In December 2022, he was appointed as co-editor-in-chief of the journal Neuromolecular Medicine.

== Personal life ==
Eitan Okun is married to Sarit, and they have four daughters and a son. Until October 7, They lived in Kibbutz Alumim near the Gaza Strip, where Sarit's parents are among the founders.

On 7 October 2023, with the start of the Hamas-led attack on Israel at 6:30 AM, Sarit and their children took shelter in their home's sheltered room, while Eitan, as part of the kibbutz's emergency response team, went out to combat the dozens of militants who had infiltrated the area of the kibbutz and its surroundings. Only after five hours of fighting did a reinforcement team from the Masada unit arrive, followed by forces from Yahalom and the Paratroopers Brigade. Okun's combat in the battle of Alumim ended at 10:30 PM.

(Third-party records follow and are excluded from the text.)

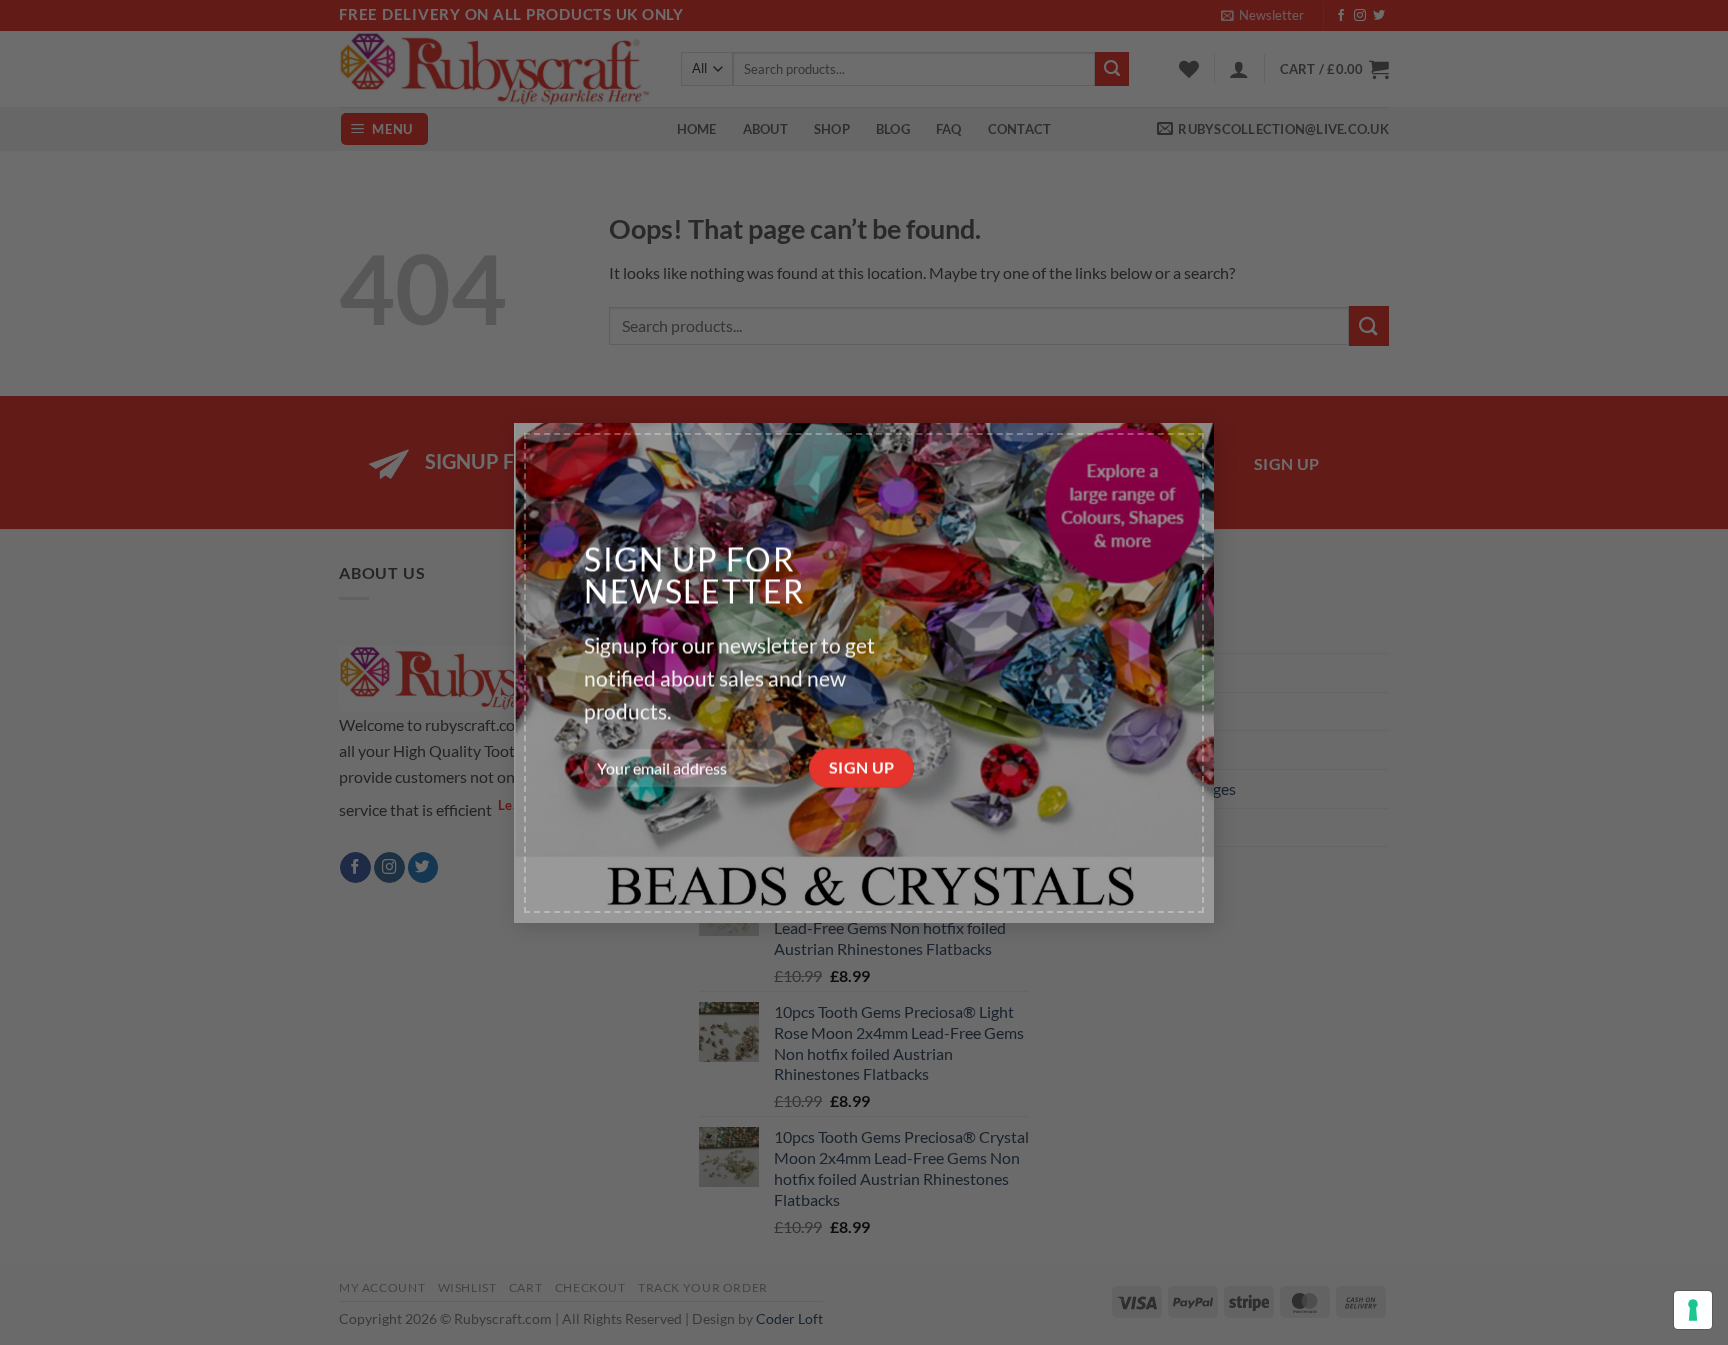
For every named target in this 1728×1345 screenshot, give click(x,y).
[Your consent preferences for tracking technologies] (1693, 1310)
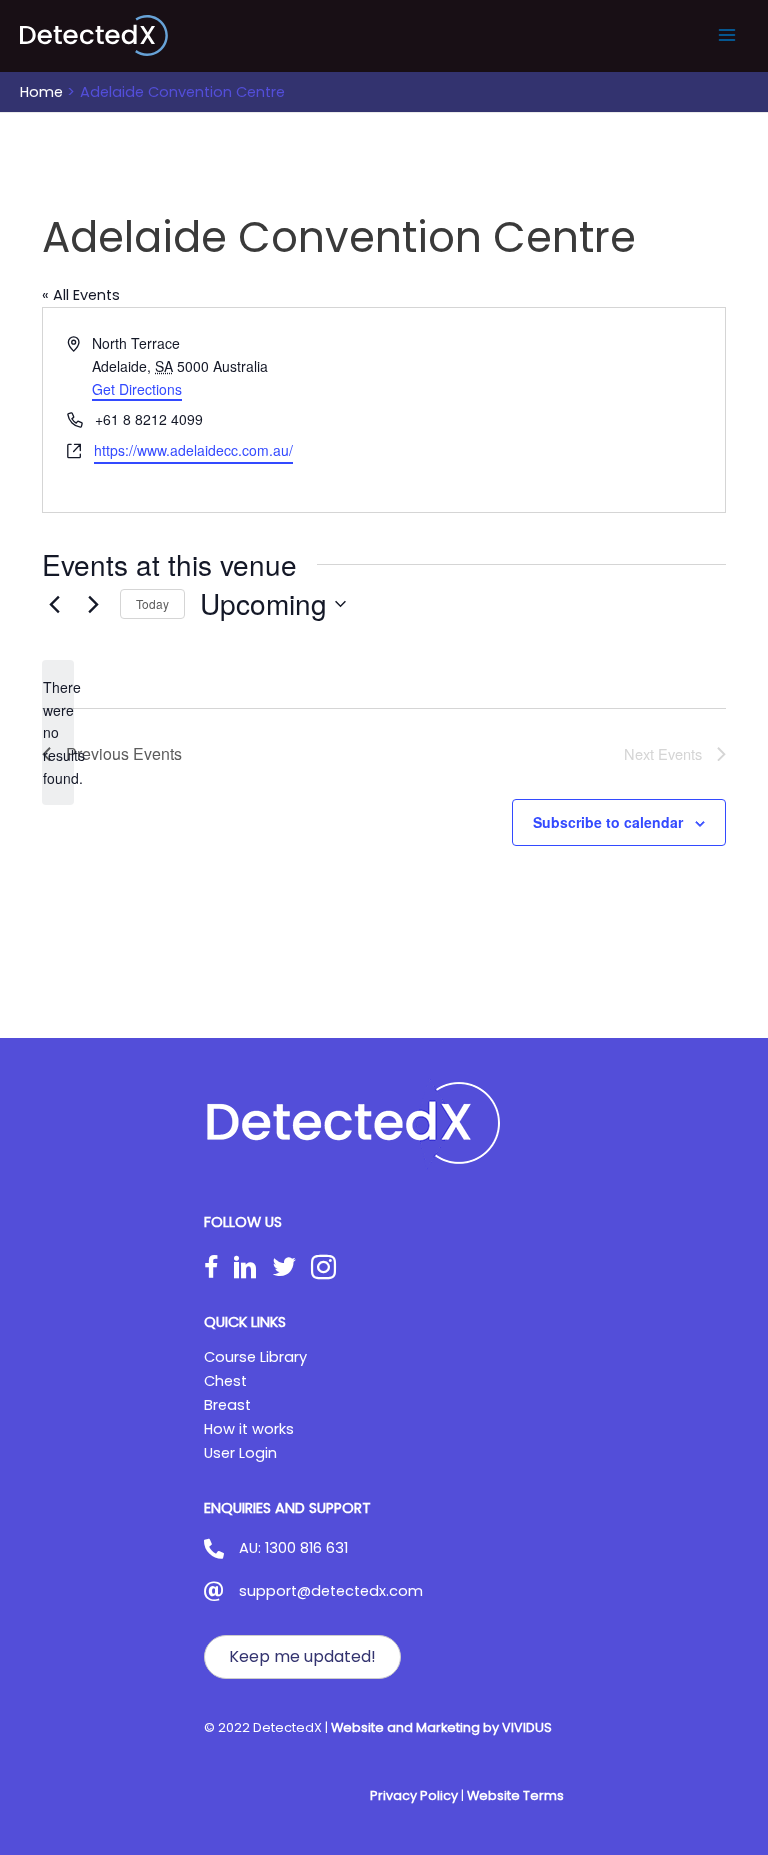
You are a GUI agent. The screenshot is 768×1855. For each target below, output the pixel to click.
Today (152, 603)
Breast (227, 1405)
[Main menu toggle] (727, 35)
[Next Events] (93, 604)
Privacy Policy (414, 1795)
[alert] (58, 732)
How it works (249, 1429)
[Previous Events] (54, 604)
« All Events (81, 295)
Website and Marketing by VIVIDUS (441, 1727)
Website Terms (515, 1795)
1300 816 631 (306, 1548)
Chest (225, 1381)
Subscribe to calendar (608, 822)
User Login (240, 1453)
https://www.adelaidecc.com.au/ (193, 450)
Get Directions (137, 389)
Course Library (255, 1357)
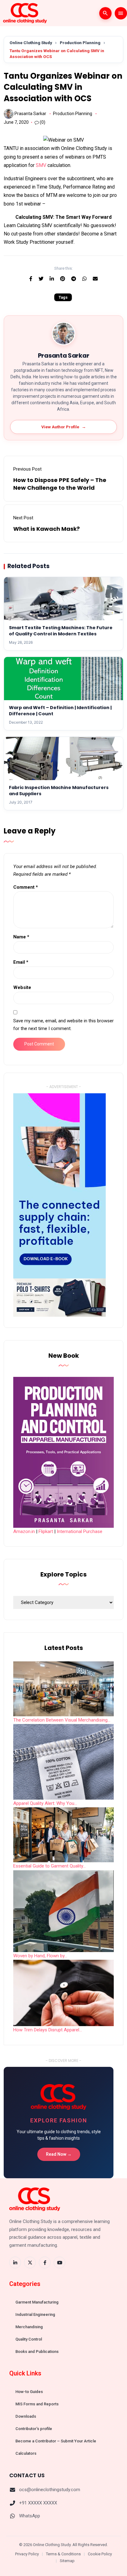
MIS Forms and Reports (37, 2404)
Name (21, 937)
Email (20, 962)
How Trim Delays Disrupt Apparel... (47, 2030)
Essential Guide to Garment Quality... (49, 1866)
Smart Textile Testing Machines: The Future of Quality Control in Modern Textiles (61, 631)
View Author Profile (63, 426)
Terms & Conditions (63, 2554)
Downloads (25, 2416)
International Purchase (79, 1531)
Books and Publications (37, 2351)
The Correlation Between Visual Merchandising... (61, 1720)
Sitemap (67, 2560)
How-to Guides (29, 2391)
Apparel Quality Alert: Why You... (45, 1803)
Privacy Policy (27, 2554)
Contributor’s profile (33, 2428)
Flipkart (46, 1531)
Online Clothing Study (31, 42)
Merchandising (29, 2327)
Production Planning (80, 42)
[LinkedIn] (15, 2262)
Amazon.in (24, 1531)
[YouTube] (59, 2262)
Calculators (25, 2453)
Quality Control (28, 2339)
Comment (25, 887)
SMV (41, 165)
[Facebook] (45, 2262)
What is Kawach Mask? (46, 529)
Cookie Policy (100, 2554)
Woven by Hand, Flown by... (40, 1956)
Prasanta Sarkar (30, 113)
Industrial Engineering (35, 2314)
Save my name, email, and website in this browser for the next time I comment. (63, 1025)
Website (22, 987)
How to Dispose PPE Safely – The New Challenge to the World (59, 484)
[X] (30, 2262)
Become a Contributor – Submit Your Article (55, 2441)
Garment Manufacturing (37, 2302)
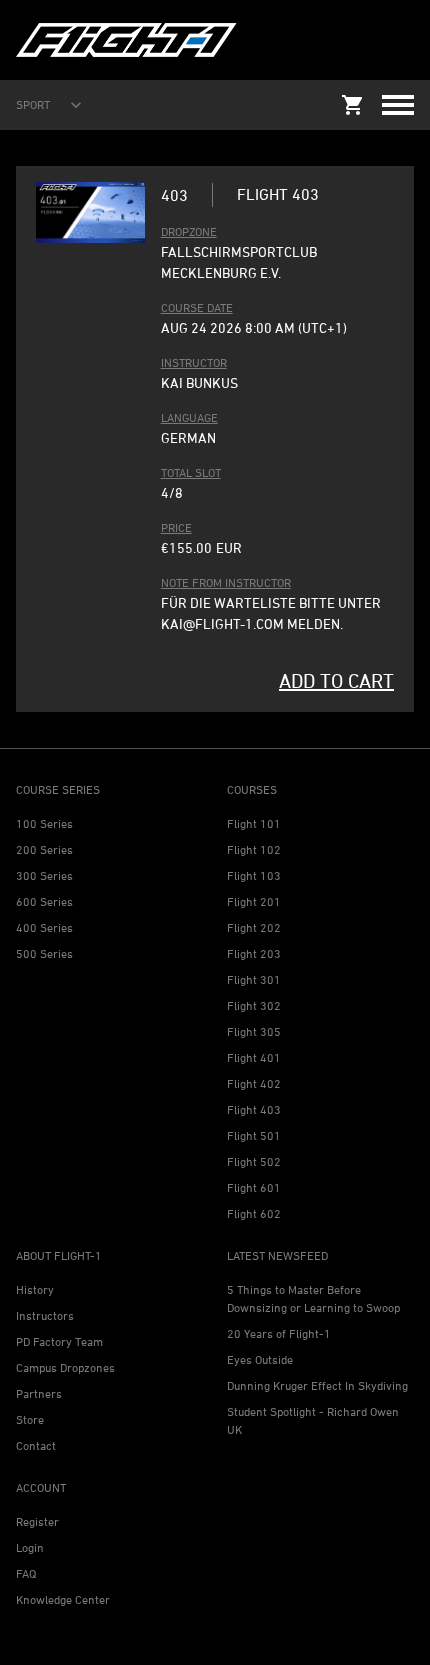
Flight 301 (254, 979)
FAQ (26, 1573)
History (35, 1289)
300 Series (44, 875)
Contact (36, 1445)
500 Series (44, 953)
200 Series (44, 849)
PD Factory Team (59, 1341)
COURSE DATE (197, 307)
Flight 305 (254, 1031)
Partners (39, 1393)
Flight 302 (254, 1005)
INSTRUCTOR (194, 362)
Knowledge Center (63, 1599)
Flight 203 (254, 953)
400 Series (44, 927)
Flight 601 (254, 1187)
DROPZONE (189, 231)
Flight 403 (254, 1109)
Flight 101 (254, 823)
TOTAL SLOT (191, 472)
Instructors (45, 1315)
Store (30, 1419)
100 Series (44, 823)
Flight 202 (254, 927)
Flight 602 (254, 1213)
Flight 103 (254, 875)
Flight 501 (254, 1135)
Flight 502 (254, 1161)
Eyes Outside (260, 1359)
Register (37, 1521)
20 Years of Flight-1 (279, 1333)
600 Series (44, 901)
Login (30, 1547)
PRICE (176, 527)
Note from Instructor (226, 582)
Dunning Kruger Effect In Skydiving (317, 1385)
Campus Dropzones (65, 1367)
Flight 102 (254, 849)
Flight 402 (254, 1083)
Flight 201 (254, 901)
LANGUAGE (189, 417)
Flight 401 (254, 1057)
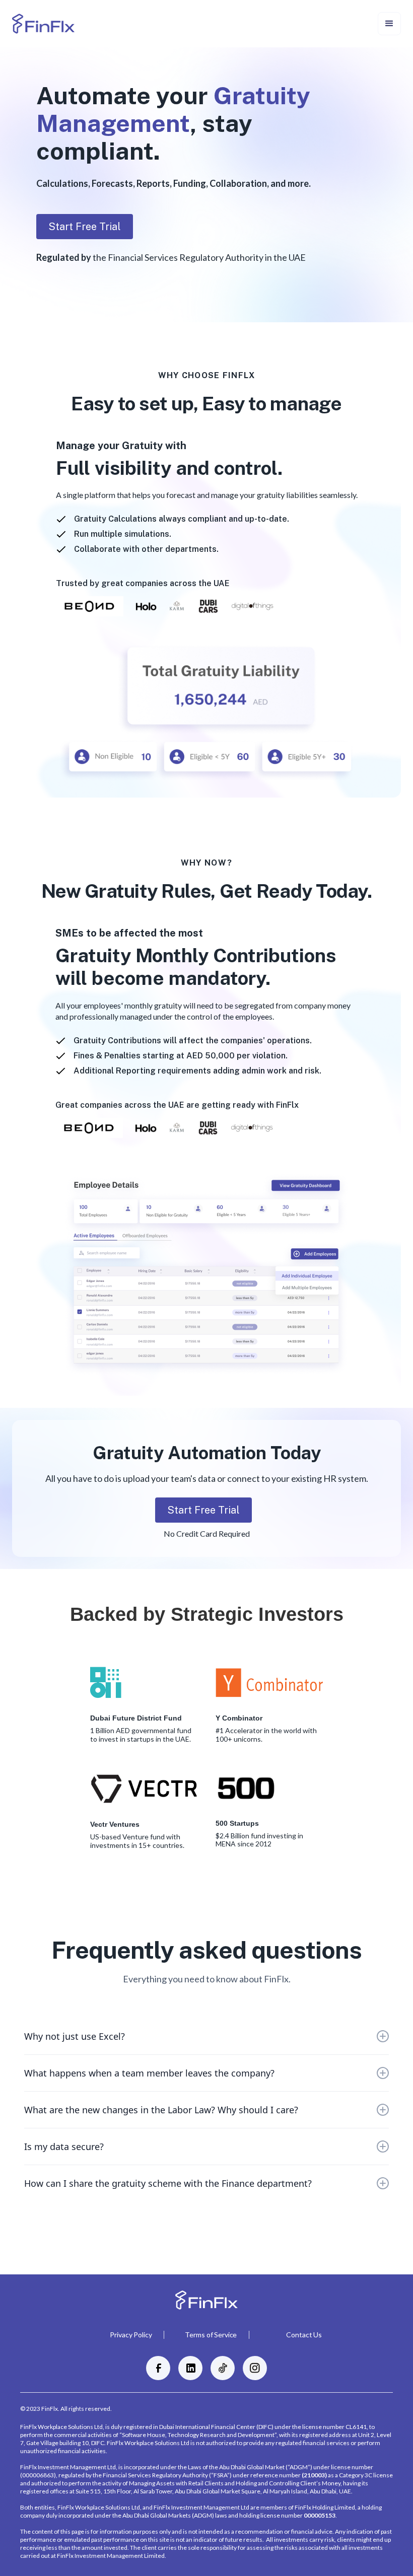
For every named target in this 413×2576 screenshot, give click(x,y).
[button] (389, 23)
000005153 (319, 2515)
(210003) (314, 2475)
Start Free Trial (84, 227)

On September 2024, Prof. Okun received the Katz prize in recognition of exceptional leadership, courage, responsibility, and service during circumstances of profound personal and community crisis: “The Prize committee found Prof. Eitan Okun worthy of the 2024 Katz Prize, for being an example of mutual responsibility, heroism and self-sacrifice in the Iron Swords war, thanks to his setting out to defend Kibbutz Alumim during the Iron Swords war; his courageous participation in the war; and his involvement in the containment, defense and evacuation which served as a model for the members of the emergency response squad and citizens who volunteered to defend and stand in the breach.”